PySport/kloppy

[Opta] Ordering of events

probberechts opened this issue · 14 comments

I noticed that Opta events can sometimes be slightly out of order. The F24 docs specify that the following attributes (in the given order) should be used to order each team's match events chronologically:

image

Only sorting by timestamp does not always give the same result. For example:

<Event id="1889768843" event_id="358" type_id="1" period_id="1" min="32" sec="3" player_id="59062" team_id="174" outcome="0" x="21.6" y="39.2" timestamp="2018-08-20T21:32:27.98" last_modified="2018-08-20T21:32:28" version="1534797148460"></Event>         
<Event id="1592827425" event_id="228" type_id="1" period_id="1" min="32" sec="4" player_id="80908" team_id="957" outcome="0" x="60.4" y="52.0" timestamp="2018-08-20T21:32:27.635" last_modified="2018-08-21T16:43:18" version="1534866198424"></Event>

Since the Opta deserializer currently only parses the "timestamp" field, it does not seem possible to order events chronologically.

koenvo commented

Are there any details on how to properly sort on correctly and maintain millisecond precision?

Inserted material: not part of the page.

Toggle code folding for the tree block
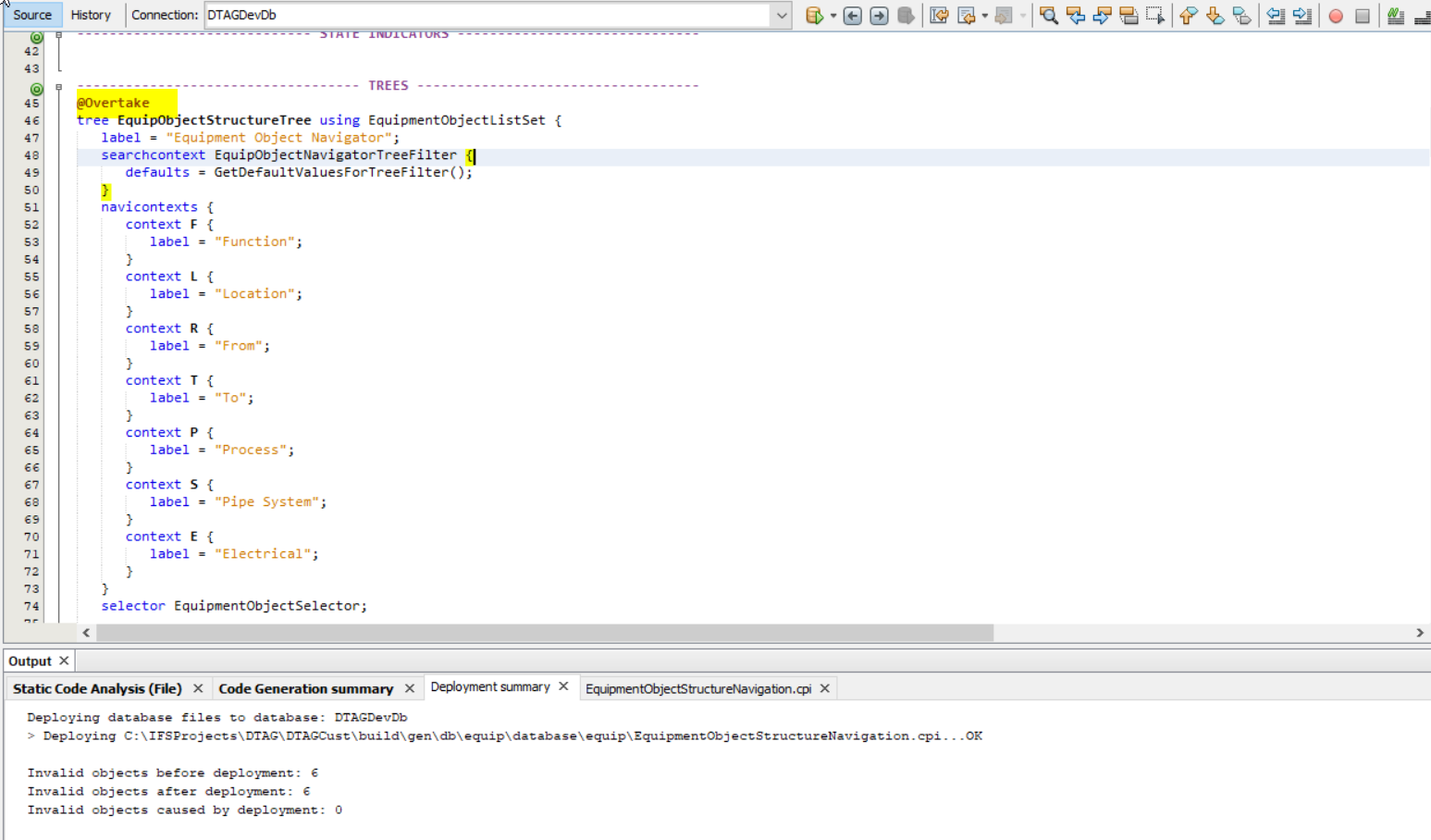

A solution could be to extract timestamp from “min” and “sec” attributes but than we lose the precision.

My documentation doesn't mention the precision of the "timestamp" field. However, my version of the documentation is extremely outdated. Maybe @JanVanHaaren has something more up-to-date.

I find it strange that the "timestamp" field does not align with the "min" and "sec" fields. If the precision of the "timestamp" field would be inferior to the "min" and "sec" fields, I don't see why we would infer an (incorrect) millisecond precision from it.

Looking at a few more timestamps, I now realize that Opta does not add leading zeros to the milliseconds. So, "2018-08-20T21:32:27.98" is actually "2018-08-20T21:32:27.098000".

Python's %f pads zeros to the right, while we should pad zeros to the left to parse the Opta timestamp. We should simply adapt the timestamp parser and then it should work.

%f is an extension to the set of format characters in the C standard (but implemented separately in datetime objects, and therefore always available). When used with the strptime() method, the %f directive accepts from one to six digits and zero pads on the right.

The min and sec fields on one hand and the timestamp field on the other hand provide different pieces of information about an event. The min and sec fields provide the game time in minutes and seconds when the event occurred, whereas the timestamp field provides the date and time when the event was logged in UK time. Hence, the timestamp field can be used as a tie-breaker to order events but not to derive the time when the event occurred in the match.

Documentation Opta F24

  • timestamp - "The UK time/date at which this event was initially entered into Opta’s database"
  • min - "Minute of the event"
  • sec - "Second of the event"

Documentation Stats Perform MA3

  • timestamp - "The UK time/date at which this event was initially entered into Opta's database"
  • timeMin - "Game time in minutes"
  • timeSec - "Game time in seconds"

So, to conclude, would it be okay to fill the "timestamp" field in Kloppy with min + sec and order events based on min + sec + timestamp?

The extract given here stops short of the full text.